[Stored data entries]

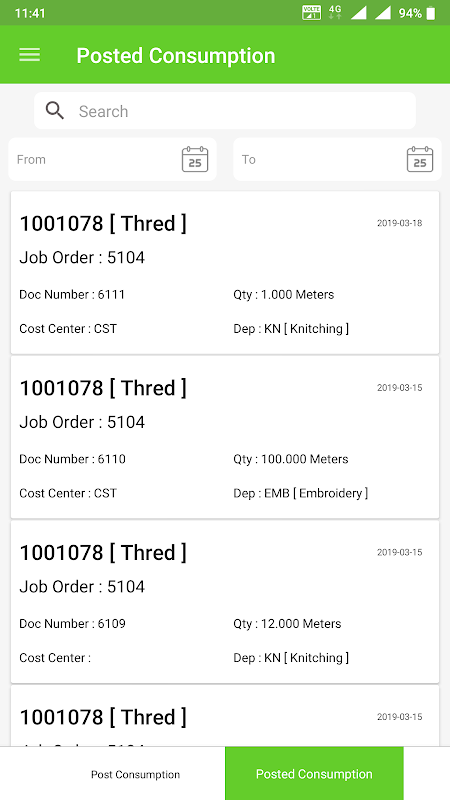Open the record with Doc Number 6110
The image size is (450, 800).
225,437
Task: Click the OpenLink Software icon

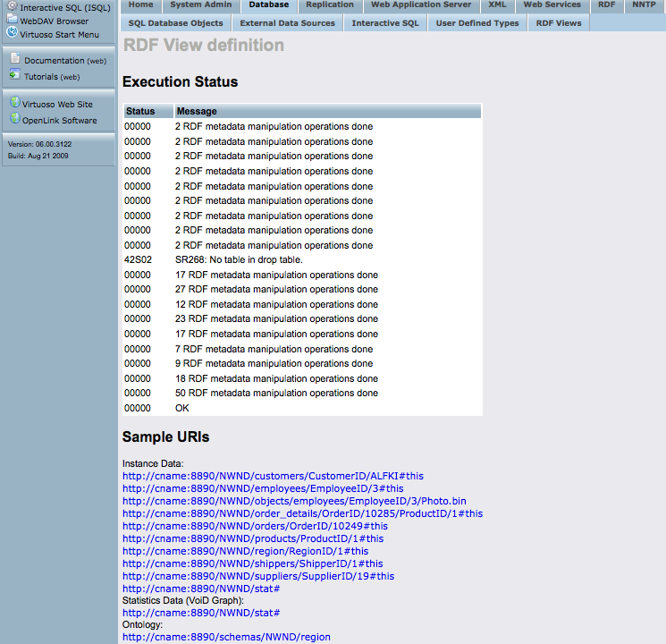Action: 15,119
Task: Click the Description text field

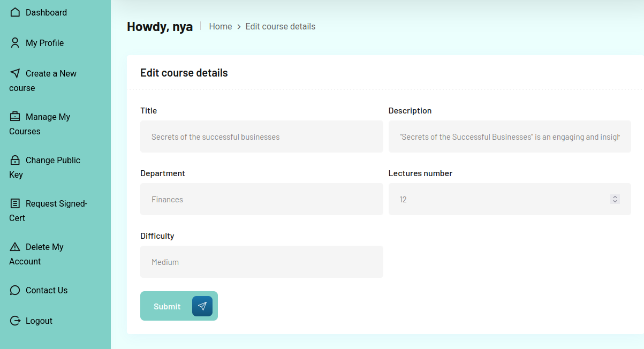Action: click(509, 136)
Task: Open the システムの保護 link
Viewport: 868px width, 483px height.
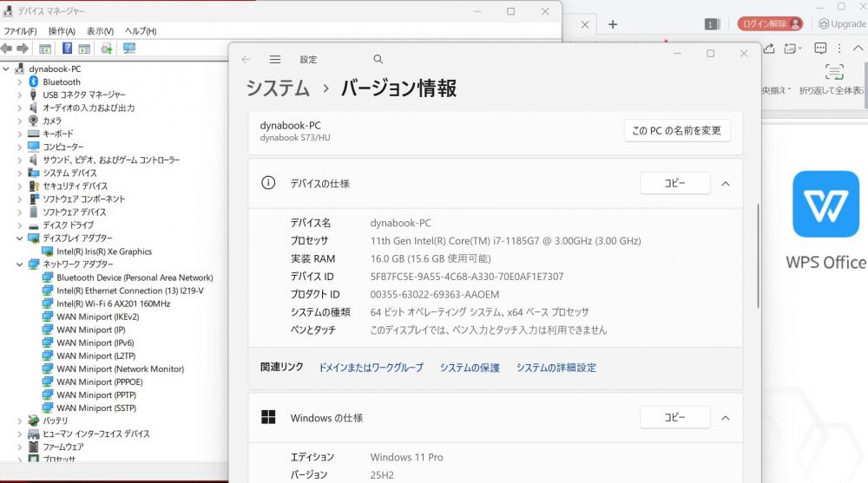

**Problem**
Return word for word the line bearing "Task: Open the システムの保護 link" and every later line of the entries, but none of the pictures.

**Result**
Task: Open the システムの保護 link
Viewport: 868px width, 483px height.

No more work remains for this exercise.